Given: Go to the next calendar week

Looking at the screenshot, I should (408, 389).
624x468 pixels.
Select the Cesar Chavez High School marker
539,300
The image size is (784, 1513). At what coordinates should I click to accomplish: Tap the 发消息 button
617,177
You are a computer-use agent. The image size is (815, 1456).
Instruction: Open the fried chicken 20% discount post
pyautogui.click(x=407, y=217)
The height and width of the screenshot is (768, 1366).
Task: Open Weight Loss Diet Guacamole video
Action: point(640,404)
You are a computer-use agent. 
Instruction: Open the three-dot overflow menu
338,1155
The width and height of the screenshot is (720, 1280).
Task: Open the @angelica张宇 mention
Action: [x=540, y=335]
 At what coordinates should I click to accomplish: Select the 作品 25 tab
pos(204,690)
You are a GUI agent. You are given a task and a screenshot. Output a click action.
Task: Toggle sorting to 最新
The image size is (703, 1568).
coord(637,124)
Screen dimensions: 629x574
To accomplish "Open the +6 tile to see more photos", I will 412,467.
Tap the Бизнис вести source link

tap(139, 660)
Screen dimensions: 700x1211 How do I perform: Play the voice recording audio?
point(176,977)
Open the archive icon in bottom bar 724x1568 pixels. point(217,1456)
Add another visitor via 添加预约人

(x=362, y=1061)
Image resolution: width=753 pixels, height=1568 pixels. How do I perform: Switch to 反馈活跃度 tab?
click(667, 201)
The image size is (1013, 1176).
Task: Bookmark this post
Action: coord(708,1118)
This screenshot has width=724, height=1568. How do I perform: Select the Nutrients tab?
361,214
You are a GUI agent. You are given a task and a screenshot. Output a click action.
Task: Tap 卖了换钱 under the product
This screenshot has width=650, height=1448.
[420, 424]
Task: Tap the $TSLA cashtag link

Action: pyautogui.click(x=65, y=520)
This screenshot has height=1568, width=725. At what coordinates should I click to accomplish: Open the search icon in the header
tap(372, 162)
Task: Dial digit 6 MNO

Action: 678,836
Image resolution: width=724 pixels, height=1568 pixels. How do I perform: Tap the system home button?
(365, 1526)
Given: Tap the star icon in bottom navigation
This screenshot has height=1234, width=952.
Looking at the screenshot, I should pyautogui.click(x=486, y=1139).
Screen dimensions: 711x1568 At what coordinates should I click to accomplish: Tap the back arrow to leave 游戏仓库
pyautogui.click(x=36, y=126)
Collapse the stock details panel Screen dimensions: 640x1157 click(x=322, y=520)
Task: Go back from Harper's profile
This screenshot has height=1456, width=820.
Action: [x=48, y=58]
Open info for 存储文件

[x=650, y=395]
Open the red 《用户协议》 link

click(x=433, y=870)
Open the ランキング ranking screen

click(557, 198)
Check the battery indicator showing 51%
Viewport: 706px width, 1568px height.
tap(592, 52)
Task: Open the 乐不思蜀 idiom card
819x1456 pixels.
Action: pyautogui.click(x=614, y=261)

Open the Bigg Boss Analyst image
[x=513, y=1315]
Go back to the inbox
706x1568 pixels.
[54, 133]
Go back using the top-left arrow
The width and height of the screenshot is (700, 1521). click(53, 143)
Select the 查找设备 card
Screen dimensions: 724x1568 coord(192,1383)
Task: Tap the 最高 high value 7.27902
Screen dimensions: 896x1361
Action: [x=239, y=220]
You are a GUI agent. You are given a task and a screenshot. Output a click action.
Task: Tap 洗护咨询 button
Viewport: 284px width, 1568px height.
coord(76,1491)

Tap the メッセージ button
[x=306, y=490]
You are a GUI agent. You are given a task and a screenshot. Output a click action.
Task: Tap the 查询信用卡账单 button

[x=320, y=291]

◆ Aim of the task ◆
Reproduce the lines below unchanged, starting at the line that contains "Screen dimensions: 711x1568" and continuing through the last line, with both ends included.

◆ Task result ◆
Screen dimensions: 711x1568 At what coordinates should I click to accomplish: Tap the back arrow to leave 游戏仓库
pyautogui.click(x=36, y=126)
Collapse the stock details panel Screen dimensions: 640x1157 click(x=322, y=520)
Task: Go back from Harper's profile
This screenshot has height=1456, width=820.
Action: [x=48, y=58]
Open info for 存储文件

[x=650, y=395]
Open the red 《用户协议》 link

click(x=433, y=870)
Open the ランキング ranking screen

click(557, 198)
Check the battery indicator showing 51%
Viewport: 706px width, 1568px height.
tap(592, 52)
Task: Open the 乐不思蜀 idiom card
819x1456 pixels.
Action: pyautogui.click(x=614, y=261)

Open the Bigg Boss Analyst image
[x=513, y=1315]
Go back to the inbox
706x1568 pixels.
[54, 133]
Go back using the top-left arrow
The width and height of the screenshot is (700, 1521). click(53, 143)
Select the 查找设备 card
Screen dimensions: 724x1568 coord(192,1383)
Task: Tap the 最高 high value 7.27902
Screen dimensions: 896x1361
Action: [x=239, y=220]
You are a GUI agent. You are given a task and a screenshot. Output a click action.
Task: Tap 洗护咨询 button
Viewport: 284px width, 1568px height.
coord(76,1491)

Tap the メッセージ button
[x=306, y=490]
You are a GUI agent. You are given a task and a screenshot. Output a click action.
Task: Tap the 查询信用卡账单 button

[x=320, y=291]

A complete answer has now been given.